What Has to Change — and What's Actually at Stake
García's argument isn't that DeFi needs to become more centralized. It's that computation needs to be treated as a first-class primitive. If verifiable execution environments can approximate general-purpose computing, the financial design space expands considerably: native floating-point support, iterative algorithms, access to established numerical libraries. That's what would let a lending protocol do scenario-based stress testing instead of relying on a fixed liquidation ratio.
Margin requirements could respond to observed volatility rather than waiting on governance. Credit systems could recompute multivariable risk scores transparently — replacing binary heuristics with something closer to how risk actually works. The point isn't complexity for its own sake. It's keeping financial intelligence inside the protocol, where users can audit it, rather than externalizing it into operational layers they can't see.
The fork in the road looks like this: one path preserves gas-optimized minimalism at the base layer while increasingly sophisticated risk logic migrates off-chain. Clean smart contracts, opaque operations. The other path accepts more capable execution environments in exchange for systems that can adapt, recompute, and stress-test transparently on-chain. Neither is free — but only one of them is honest about where the complexity actually lives.
DeFi projects simplicity in its code right now. It relies on discretion in practice. That gap will widen as leverage increases and instruments grow more interdependent. Markets won't slow down to accommodate virtual machine constraints — and at some point, pretending otherwise stops being a technical footnote and starts being a systemic risk.
Frequently Asked Questions
What is DeFi's gas optimization problem?
DeFi protocols were built to minimize on-chain computation costs (gas fees), which forced developers to use simplified financial models — static collateral ratios, fixed liquidation curves — instead of dynamic risk systems. This works in calm markets but breaks down under volatility because the logic can't adapt in real time.
What happened during MakerDAO's Black Thursday in 2020?
In March 2020, MakerDAO vaults were liquidated at effectively zero bids. As ETH prices collapsed and Ethereum network congestion spiked, the protocol's fixed auction mechanics failed to find clearing prices. The result was mass undercollateralized liquidations — a direct consequence of rigid on-chain logic meeting a dynamic crisis.
How did the 2023 Curve Finance exploit create systemic risk?
A smart contract vulnerability drained Curve's liquidity pools, but the wider damage came from lending protocols that had been accepting Curve LP tokens as collateral at static valuations. When pool values crashed, those protocols faced cascading losses — an example of how static collateral models fail to price dynamic risk.
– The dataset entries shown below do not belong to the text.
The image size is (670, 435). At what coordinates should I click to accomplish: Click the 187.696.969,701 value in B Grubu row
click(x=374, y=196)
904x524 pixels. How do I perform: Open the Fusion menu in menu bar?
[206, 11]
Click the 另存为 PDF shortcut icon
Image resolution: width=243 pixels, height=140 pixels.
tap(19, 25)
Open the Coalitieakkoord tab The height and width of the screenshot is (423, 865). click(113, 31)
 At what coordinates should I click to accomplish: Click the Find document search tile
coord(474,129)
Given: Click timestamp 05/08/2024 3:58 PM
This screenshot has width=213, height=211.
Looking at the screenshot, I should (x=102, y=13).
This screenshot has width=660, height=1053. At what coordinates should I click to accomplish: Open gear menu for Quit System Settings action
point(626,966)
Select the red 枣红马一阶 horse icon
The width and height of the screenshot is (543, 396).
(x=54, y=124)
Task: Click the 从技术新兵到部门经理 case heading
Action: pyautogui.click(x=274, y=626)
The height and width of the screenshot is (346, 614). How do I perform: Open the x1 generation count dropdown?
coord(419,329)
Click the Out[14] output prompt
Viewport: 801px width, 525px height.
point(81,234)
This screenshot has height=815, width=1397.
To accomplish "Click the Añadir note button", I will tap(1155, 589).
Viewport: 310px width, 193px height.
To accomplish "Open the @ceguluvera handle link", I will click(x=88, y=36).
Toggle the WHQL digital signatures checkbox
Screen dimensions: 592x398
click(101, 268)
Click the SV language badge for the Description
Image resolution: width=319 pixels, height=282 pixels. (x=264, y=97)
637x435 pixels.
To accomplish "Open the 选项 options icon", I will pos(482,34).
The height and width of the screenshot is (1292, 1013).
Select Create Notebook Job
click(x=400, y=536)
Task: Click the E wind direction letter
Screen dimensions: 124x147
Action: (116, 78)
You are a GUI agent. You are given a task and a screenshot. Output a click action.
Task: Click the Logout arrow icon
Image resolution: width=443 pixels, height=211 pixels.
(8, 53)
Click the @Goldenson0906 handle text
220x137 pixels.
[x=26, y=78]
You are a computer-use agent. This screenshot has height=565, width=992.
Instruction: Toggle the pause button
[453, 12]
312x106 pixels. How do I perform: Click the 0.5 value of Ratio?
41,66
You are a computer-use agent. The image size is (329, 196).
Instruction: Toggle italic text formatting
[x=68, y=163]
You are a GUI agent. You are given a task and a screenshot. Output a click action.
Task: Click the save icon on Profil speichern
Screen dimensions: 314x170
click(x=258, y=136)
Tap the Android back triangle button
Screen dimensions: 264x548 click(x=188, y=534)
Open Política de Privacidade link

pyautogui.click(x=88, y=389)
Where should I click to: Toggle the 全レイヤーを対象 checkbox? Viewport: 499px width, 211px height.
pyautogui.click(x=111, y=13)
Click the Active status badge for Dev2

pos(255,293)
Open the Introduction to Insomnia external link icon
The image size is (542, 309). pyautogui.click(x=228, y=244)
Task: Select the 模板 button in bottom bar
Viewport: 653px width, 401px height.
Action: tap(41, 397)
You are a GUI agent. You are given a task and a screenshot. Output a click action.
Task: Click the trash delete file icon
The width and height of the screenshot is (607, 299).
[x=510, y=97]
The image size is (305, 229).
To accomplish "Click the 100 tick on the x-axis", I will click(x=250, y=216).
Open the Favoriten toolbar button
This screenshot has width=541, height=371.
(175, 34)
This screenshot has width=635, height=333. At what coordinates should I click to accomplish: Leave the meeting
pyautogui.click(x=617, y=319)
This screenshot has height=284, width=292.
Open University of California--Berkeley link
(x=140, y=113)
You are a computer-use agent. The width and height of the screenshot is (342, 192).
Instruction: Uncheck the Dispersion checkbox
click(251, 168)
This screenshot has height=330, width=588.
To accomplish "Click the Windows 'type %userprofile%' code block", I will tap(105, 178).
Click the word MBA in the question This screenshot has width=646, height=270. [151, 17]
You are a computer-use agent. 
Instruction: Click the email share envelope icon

What does Cartesi propose to fix DeFi's computational limits?
Cartesi's position, articulated by DevReal lead João García, is that DeFi needs verifiable execution environments that support general-purpose computation — including native floating-point arithmetic, iterative algorithms, and numerical libraries — so that complex risk models can run transparently on-chain rather than being pushed into opaque off-chain operations.